No. 11.- NILGUND INSCRIPTION OF THE TIME OF AMOGHAVARSHA I. ;
BY. J. E. FLEET, I.C.S. (RETD.), PH.D. C.I.E.
This inscription is now brought to notice for the first time. And I edited it from an ink-impression obtained by me in 1887. I edit it, partly because it is interesting in itself, and
partly because it is closely connected with the Sirûr inscription, of the same date, of which a
version has been given by me in the Ind. Ant. Vol. XII. p. 215 ff. A revised version of the
latter record will be given shortly, in the course of some papers which will illustrate the
development of the alphabets of the Kanarese country during the ninth century A.D. And it
is convenient to publish the Nîlgund record first, because, as far as the words Annigereyoḷ=ire in line 22, it was based on the same draft on which was based the same part of the Sirûr record,
and, though on the one hand parts of it could hardly have been deciphered without the help of
the Sirûr record, on the other hand it supplies a few aksharas which are illegible in the Sirûr
record and could not be supplied from any other source.
Nîlgund is a village about twelve miles S. W. ½ W. from Gadag, the head-quarters of the
Gadag tâluka of the Dhârwâr district. it is shewn in the Indian Atlas sheet No. 41 (1852)

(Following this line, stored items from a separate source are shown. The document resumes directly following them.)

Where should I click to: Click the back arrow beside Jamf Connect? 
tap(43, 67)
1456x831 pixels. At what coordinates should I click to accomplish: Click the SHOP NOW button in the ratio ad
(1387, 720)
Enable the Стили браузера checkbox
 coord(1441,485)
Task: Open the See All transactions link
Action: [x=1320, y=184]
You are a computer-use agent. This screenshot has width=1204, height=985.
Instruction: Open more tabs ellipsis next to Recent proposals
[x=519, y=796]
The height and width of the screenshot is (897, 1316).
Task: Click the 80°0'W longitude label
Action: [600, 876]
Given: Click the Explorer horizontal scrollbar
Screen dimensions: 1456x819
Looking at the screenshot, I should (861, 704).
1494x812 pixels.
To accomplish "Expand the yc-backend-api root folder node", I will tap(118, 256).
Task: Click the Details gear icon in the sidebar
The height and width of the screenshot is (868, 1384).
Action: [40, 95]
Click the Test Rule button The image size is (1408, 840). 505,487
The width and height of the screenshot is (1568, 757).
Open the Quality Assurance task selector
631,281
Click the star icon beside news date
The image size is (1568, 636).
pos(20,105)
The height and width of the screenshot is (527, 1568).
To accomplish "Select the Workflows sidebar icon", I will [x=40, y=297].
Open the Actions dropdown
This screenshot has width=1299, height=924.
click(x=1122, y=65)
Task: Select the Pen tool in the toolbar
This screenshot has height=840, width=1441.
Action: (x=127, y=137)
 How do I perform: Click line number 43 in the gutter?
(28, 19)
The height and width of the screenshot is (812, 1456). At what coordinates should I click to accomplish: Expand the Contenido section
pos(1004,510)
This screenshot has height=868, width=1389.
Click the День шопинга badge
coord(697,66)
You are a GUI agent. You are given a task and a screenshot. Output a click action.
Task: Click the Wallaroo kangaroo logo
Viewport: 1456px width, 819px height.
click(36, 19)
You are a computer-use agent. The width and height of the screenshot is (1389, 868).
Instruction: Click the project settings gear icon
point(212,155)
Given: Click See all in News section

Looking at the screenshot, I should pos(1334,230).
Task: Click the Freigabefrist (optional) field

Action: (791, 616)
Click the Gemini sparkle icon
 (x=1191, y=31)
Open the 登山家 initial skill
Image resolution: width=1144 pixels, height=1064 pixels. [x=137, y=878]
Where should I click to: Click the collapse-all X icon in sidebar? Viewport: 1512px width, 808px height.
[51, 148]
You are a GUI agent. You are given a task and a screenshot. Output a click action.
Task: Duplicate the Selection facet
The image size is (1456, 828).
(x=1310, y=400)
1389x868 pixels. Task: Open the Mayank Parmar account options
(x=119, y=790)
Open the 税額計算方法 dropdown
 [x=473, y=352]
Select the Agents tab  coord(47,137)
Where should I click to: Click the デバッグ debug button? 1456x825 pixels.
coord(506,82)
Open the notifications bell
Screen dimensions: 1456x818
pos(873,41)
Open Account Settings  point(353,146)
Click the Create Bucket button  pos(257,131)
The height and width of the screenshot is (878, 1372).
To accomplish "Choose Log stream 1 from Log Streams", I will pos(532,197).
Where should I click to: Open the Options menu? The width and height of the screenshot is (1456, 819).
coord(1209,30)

as ‘ Neelgoond.’ The modern form of the name is carried back to A.D. 1376 by the Ḍambaḷ
grant of that year, which mentions the place, in Nâgarî characters and in a Sanskṛit verse, as Nilagunda. The present record gives its name in the older form of Nîrgunda ; the purport
of it places Nîrgunda in a circle of villages known as the Muḷgunda twelve, which again, it
places in the Beḷvola three-hundred district ; and Muḷgunda, from which the circle took its
name, is, of course, the modern Muḷgund, about two miles on the south-east of Nîlgund. The inscription is on a stone tablet which was found standing in front of the house of Aṅgaḍi-Râchappa, in the village of Nîlgund.
At the top of the stone there are sculptures, of which the principal ones are the goddess
Lakshmî, squatting and facing full-front, with an elephant, on each side, standing towards
her : the tips of the trunks of the elephants, which are uplifted, meet above her head, and each
of them holds something which may be either a flower or a water-pot or some sacred symbol ;
and above them, and perhaps supported by them, there is a smaller image, representing probably
Vishṇu, squatting and facing full-front. Below the figure of Lakshmî, there is a svastika. On
the proper right of the latter, there are a cow and a calf ; and on the proper left, two objects
which, in the sketch submitted to me, look like a thick-set bush and a flowering plant, each in
a tub or stand.─ The writing covers an area about 3′ 4½″ broad by 5′ 11½″ high. Lines 1 to
15 are in a state of fairly good preservation. Lines 16 to 25 have suffered a great deal of
damage ; and there are many syllables here, in addition to those which I have placed in square
brackets, which could hardly have been deciphered with any certainty, if at all, without the help
of the Sirûr inscription. Line 26 to 35, also, are considerably damaged, but not to the same
extent.─ The characters are Kanarese, boldly formed and well executed. They are of a good
antique square and upright style, presenting an appearance much older than that of the
characters of the Sirûr inscription, of the same date, of which a collotype will be published
hereafter. And the size of them ranges from about ¾″ in the ya of traya, line 12, to about 1½″
 See a remarks made on page 74 above.
 Jour. Bo. Br. R. As. Soc. Vol. XII. p. 357, text line 129.
 The dental nd can be recognised clearly in the impression, both in Nîrggundada, line 26, and in Muḷgunda,
line 2 ; and it is, of course, exactly what we should expect. The Nîlgund inscription of A. D. 982, however, for
some reason or other gives the name as Nîrguṇḍa, with the lingual ṇḍ (above, Vol. IV. p. 206, text line 20).